Soon, a whole heap of exposition is dumped on Myfanwy via long-winded speeches and other information dumps necessary to understand what is going on. Basically, without spoiling anything, Myfanwy learns she’s a high-ranking member of the Checquy — yes, Checquy, because if the name of a secret government agency looks like “Check Guy,” no one will ask questions about funding. The Checquy is the last truly secret division of MI6, offering refuge to a select group of individuals with paranormal abilities, who are known as EVAs (Extreme Variant Abilities). Olivia Munn’s superpower is a steely stare.

Ominous hints about the agency’s origins pop up throughout the first four episodes, as various members make shady deals and old employees share unnerving home movies, but all you really need to know is these paranormal abilities are a secret. If anyone finds out Myfanwy has them, she’ll be in even more danger than she already is — which is plenty, given she still has to find out who wiped her memory … and why.

The Rook injects a bit of fun when Olivia Munn shows up as a rogue American agent who knows about the Checquy, but isn’t officially part of their unit. She wants to help solve the murders Myfanwy is somehow involved in, but after riding in like an American cowboy ready to stir shit up in London’s all-too-tidy streets, she’s oddly relegated to desk duty. Despite the promise of superpowers, or paranormal abilities, or whatever weird, inexplicable talents many of the characters possess, most of The Rook is slightly dressed up conversations. There’s not a ton of action, not a ton of special effects, not a ton of anything that would set it apart from other spy stories — except for those EVAs, which only pop up when something weird is needed.

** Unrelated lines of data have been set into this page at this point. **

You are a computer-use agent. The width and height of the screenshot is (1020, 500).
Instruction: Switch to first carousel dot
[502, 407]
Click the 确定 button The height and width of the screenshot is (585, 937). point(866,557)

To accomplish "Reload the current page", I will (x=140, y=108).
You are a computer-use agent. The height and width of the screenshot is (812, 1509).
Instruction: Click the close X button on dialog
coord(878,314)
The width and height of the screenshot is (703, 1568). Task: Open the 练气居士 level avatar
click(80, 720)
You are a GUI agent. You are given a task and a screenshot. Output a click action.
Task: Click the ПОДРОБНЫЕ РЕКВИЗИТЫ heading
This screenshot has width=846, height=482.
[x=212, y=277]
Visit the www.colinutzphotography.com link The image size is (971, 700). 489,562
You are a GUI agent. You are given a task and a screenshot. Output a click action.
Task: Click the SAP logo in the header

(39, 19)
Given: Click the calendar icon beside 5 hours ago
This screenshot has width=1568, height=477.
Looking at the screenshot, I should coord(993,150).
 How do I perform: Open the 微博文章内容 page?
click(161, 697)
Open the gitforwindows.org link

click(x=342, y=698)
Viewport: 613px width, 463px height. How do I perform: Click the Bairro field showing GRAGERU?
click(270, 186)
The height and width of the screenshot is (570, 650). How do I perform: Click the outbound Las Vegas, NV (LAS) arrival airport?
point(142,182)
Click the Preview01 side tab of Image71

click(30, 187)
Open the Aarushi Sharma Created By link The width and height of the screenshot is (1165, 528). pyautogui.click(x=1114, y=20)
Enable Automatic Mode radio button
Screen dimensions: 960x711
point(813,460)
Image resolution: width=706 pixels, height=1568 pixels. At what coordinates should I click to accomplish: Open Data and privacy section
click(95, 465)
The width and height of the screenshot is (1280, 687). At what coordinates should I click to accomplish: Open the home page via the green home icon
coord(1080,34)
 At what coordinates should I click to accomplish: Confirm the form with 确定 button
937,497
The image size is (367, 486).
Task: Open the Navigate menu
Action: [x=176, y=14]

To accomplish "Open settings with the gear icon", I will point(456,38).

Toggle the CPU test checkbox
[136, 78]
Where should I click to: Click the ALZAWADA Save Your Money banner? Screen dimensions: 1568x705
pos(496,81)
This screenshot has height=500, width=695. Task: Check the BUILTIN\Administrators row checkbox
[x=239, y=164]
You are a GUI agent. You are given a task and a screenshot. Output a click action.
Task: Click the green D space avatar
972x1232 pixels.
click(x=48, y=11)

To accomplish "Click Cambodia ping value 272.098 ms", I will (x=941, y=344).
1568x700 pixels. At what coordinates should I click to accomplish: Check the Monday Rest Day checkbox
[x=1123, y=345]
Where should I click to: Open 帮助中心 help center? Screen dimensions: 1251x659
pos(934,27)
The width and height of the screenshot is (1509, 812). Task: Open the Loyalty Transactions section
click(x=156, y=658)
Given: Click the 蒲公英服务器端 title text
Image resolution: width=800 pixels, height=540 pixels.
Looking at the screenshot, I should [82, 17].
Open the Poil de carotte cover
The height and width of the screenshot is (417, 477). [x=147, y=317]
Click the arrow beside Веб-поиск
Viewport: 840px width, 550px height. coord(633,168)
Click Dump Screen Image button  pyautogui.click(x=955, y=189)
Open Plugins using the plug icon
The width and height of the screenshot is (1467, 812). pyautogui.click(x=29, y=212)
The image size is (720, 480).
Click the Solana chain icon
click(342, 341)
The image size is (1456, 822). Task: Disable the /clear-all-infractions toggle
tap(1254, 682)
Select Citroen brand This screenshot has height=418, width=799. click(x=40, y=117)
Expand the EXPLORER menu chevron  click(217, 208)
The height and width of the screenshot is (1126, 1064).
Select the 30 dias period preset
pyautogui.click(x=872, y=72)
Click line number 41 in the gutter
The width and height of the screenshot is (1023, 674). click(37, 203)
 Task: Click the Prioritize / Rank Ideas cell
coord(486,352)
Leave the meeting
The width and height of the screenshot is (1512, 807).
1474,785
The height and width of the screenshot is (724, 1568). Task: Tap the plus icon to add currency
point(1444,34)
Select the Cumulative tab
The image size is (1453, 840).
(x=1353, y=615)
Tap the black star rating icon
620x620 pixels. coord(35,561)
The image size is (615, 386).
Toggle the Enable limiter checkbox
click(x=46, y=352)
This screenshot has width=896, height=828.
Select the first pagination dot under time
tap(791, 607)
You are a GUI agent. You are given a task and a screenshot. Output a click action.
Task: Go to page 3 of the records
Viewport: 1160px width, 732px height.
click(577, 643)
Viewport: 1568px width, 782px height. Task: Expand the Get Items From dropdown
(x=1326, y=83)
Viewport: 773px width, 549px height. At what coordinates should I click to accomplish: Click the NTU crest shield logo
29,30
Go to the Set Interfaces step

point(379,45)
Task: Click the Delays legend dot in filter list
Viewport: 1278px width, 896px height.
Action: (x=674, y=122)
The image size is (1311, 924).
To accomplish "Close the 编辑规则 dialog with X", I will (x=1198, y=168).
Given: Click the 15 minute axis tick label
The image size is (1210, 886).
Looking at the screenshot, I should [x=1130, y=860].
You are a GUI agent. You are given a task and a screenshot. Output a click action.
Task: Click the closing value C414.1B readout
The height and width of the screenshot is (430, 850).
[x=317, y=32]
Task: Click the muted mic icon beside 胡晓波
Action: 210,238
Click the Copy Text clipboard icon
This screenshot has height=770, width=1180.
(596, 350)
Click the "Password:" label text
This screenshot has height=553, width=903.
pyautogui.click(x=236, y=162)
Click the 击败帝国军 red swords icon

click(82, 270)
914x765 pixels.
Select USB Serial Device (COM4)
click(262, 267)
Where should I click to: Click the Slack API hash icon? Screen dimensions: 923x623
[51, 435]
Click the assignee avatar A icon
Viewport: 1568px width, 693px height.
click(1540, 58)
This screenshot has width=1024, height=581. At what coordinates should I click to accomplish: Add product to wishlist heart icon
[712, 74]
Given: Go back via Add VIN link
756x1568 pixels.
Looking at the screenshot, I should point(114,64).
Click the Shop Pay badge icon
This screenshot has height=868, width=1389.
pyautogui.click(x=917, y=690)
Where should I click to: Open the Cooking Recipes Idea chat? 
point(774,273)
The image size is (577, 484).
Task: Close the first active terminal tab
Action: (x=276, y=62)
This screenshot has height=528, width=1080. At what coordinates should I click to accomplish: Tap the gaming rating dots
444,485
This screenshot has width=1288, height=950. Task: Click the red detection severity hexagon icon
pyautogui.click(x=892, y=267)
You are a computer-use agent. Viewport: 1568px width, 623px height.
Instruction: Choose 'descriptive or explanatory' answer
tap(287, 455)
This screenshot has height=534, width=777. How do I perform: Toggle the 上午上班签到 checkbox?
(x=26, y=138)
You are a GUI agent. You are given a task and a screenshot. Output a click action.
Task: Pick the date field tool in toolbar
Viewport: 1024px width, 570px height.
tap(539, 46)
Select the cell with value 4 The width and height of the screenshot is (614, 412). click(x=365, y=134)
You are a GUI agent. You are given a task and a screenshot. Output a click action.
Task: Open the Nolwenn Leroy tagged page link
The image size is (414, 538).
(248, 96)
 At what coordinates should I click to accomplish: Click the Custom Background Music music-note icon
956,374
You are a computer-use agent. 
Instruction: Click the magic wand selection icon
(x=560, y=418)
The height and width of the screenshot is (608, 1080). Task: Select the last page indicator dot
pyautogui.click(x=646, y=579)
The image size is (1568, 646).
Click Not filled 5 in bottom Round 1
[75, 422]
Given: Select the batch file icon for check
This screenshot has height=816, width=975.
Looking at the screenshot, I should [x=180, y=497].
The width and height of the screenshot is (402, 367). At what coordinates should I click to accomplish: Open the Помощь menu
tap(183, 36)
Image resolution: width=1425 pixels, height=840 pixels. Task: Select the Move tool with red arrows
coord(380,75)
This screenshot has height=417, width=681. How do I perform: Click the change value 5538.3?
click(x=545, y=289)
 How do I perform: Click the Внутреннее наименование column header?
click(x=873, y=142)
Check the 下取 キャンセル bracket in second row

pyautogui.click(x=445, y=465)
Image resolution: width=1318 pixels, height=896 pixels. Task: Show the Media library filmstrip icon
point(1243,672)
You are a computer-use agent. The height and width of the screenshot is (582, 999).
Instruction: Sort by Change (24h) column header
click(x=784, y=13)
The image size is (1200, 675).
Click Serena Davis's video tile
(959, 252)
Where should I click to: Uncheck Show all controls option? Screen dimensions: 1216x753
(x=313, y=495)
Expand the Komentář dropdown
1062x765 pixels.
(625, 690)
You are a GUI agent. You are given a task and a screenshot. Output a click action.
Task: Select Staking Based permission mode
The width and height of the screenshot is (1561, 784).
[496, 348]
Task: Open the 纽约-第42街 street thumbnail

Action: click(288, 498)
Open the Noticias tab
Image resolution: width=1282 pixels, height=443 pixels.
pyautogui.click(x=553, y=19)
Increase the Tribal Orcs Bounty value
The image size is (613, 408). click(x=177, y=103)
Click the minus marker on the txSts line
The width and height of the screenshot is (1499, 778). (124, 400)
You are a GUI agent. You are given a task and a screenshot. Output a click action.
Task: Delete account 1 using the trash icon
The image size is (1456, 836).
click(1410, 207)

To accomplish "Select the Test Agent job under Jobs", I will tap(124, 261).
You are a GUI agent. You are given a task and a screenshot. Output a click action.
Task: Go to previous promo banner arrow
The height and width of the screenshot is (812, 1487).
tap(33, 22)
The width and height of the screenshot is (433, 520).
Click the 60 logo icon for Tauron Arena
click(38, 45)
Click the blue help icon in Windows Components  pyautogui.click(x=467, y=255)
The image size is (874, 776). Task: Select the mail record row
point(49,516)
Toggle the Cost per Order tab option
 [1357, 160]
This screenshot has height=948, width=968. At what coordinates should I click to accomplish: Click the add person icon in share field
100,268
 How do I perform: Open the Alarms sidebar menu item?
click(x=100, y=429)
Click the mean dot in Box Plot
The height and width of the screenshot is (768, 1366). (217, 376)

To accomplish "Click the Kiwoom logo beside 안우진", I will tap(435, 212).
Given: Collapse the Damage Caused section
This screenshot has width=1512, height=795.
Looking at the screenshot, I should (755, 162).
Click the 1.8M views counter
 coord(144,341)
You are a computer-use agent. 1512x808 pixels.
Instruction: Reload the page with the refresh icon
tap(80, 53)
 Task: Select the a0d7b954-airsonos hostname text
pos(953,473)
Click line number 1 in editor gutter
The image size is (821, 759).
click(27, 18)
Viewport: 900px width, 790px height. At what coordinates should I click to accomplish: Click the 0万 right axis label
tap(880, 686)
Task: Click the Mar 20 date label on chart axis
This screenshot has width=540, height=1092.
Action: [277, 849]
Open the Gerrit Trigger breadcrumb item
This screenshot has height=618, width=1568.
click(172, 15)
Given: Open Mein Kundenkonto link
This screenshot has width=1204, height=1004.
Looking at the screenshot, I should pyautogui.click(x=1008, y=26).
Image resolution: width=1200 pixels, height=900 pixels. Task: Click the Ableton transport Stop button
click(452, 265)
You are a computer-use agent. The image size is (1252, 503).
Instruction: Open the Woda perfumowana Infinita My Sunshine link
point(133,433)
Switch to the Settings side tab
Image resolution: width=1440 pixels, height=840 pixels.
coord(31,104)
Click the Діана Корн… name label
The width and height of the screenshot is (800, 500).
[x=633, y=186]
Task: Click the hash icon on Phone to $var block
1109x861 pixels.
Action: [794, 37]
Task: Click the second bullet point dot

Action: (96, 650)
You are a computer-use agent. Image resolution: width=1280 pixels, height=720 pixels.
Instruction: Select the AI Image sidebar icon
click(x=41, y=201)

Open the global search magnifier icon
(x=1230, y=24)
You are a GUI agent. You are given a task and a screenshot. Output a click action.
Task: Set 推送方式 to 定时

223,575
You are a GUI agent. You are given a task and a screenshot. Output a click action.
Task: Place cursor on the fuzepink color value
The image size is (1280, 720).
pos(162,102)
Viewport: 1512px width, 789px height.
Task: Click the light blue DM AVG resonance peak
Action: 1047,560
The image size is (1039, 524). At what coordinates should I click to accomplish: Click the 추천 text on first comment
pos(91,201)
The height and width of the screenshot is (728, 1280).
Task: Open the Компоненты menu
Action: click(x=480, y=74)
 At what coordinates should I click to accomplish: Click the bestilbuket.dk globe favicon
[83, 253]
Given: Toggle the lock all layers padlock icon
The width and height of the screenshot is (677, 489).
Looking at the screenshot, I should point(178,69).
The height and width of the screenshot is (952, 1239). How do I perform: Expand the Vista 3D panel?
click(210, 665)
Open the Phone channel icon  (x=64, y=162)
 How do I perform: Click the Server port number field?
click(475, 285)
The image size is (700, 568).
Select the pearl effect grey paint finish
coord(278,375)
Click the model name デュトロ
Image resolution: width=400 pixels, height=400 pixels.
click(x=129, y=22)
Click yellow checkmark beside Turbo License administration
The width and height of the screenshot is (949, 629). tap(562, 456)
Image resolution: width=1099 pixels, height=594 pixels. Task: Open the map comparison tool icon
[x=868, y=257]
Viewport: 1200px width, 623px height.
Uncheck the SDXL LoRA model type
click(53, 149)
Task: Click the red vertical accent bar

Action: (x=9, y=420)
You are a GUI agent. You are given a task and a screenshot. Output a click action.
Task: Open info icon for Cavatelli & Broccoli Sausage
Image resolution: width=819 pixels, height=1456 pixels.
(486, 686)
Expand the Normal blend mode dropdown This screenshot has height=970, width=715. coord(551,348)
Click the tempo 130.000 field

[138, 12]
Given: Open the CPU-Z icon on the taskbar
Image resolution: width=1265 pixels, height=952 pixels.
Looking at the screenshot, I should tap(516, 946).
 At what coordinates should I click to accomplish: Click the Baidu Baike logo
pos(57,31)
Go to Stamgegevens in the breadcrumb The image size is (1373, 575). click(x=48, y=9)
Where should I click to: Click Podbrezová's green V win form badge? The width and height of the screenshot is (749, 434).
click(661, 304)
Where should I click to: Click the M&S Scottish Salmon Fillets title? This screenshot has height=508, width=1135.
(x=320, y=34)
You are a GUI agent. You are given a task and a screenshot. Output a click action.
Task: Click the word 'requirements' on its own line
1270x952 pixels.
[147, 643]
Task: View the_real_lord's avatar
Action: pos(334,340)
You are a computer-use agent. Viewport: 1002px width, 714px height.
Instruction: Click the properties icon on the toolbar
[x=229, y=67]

That’s not often enough, and The Rook feels bogged down by what it lacks and what it offers. It’s a little clunky in its structure and not great at explaining itself, despite lots of attempts. There are enough little nagging questions to irritate fans of more efficient spy thrillers (like when a top agent hides or forgets about key video files in her desktop trash bin), and the world-building isn’t broad enough to feel unique from (read: cooler than) our own. With solid performances and an ambitious premise, if not execution, “The Rook” could develop into something that’s at least interesting, but for now, it’s most peculiar aspects are also what’s holding it back.

Grade: C-

The Rook premieres Sunday, June 30 at 8 PM ET on Starz.